Predicted 5- and 10-year risks of developing HCC were estimated by PAGE-B score, and area under receiver operating characteristic (AUROC) was computed using a time-dependent receiver operating characteristic (ROC) method with a cut-off value of 9.

Statistical Analysis

All study patients who fulfilled the eligibility criteria at baseline were included in the analyses based on an intention-to-treat principle. Categorical and continuous variables were compared using the chi-square test and t test, respectively.

The Kaplan-Meier method was used to estimate the cumulative incidence of HCC and clinical event. The Cox proportional hazards model was used to identify predictive factors of long-term outcomes. The Poisson regression model was used to estimate annual rates of HCC and clinical event with CIs. The log-rank test was used to compare risk of HCC and clinical event between spontaneous and NUC-induced HBsAg seroclearance. Propensity score (PS)-matched analysis was used to minimize potential confounding between spontaneous and NUC-induced HBsAg seroclearance. PSs were computed using the following variables: age, sex, cirrhosis, AST, alanine aminotransferase (ALT), alkaline phosphatase (ALP), total bilirubin, serum albumin, serum creatinine, prothrombin time, AFP, diabetes, PAGE-B, mPAGE-B, APRI, FIB-4, and THRI. Missing values, constituting 0.6% (creatinine) to 15.3% (AFP) of the baseline laboratory data, were imputed using linear interpolation by the MICE package. For PS matching, a nearest-neighbor 1:1 matching scheme with the caliper size of 0.1 was used. None of the standardized differences for any baseline covariates in the matches exceeded 0.2. Statistical inference was performed using the Cox regression models with robust standard errors and the sandwich covariance matrix estimation, which accounted the clustering of matched pairs.

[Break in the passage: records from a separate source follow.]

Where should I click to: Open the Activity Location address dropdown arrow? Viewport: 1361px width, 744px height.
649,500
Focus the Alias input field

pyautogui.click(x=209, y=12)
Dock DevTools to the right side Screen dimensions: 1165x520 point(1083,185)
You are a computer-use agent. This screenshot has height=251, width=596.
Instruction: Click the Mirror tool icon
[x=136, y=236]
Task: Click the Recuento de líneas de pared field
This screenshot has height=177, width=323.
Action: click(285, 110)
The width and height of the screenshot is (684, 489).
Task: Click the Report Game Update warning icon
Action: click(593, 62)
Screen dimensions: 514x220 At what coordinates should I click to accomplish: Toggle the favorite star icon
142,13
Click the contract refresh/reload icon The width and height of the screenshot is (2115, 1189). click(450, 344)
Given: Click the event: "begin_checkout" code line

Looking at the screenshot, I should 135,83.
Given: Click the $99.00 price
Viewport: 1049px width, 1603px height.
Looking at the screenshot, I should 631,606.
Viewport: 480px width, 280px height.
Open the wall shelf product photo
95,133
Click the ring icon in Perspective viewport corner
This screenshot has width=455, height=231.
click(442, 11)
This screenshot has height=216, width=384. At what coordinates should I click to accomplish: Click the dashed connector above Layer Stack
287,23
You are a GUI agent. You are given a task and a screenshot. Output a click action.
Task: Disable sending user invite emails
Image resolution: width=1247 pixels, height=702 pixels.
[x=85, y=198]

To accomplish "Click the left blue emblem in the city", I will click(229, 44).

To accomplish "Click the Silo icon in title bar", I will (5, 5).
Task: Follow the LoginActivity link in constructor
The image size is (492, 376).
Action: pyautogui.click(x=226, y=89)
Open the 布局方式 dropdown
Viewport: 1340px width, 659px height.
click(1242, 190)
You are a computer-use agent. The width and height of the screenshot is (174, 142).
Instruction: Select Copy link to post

Statistical analyses were performed using R software (http://cran.r-project.org/). A P value <0.05 was considered statistically significant.

Results

Baseline Characteristics of the Study Population

A total of 1,972 patients with CHB with confirmed HBsAg seroclearance were analyzed. Mean patient age was 53.7 years, and 64.4% of the patients were men (Table 1). Cirrhosis was present in 15.1% of the total population. Of the study patients, 1,624 (82.4%) achieved HBsAg seroclearance spontaneously, and 348 (17.6%) achieved NUC-induced HBsAg seroclearance.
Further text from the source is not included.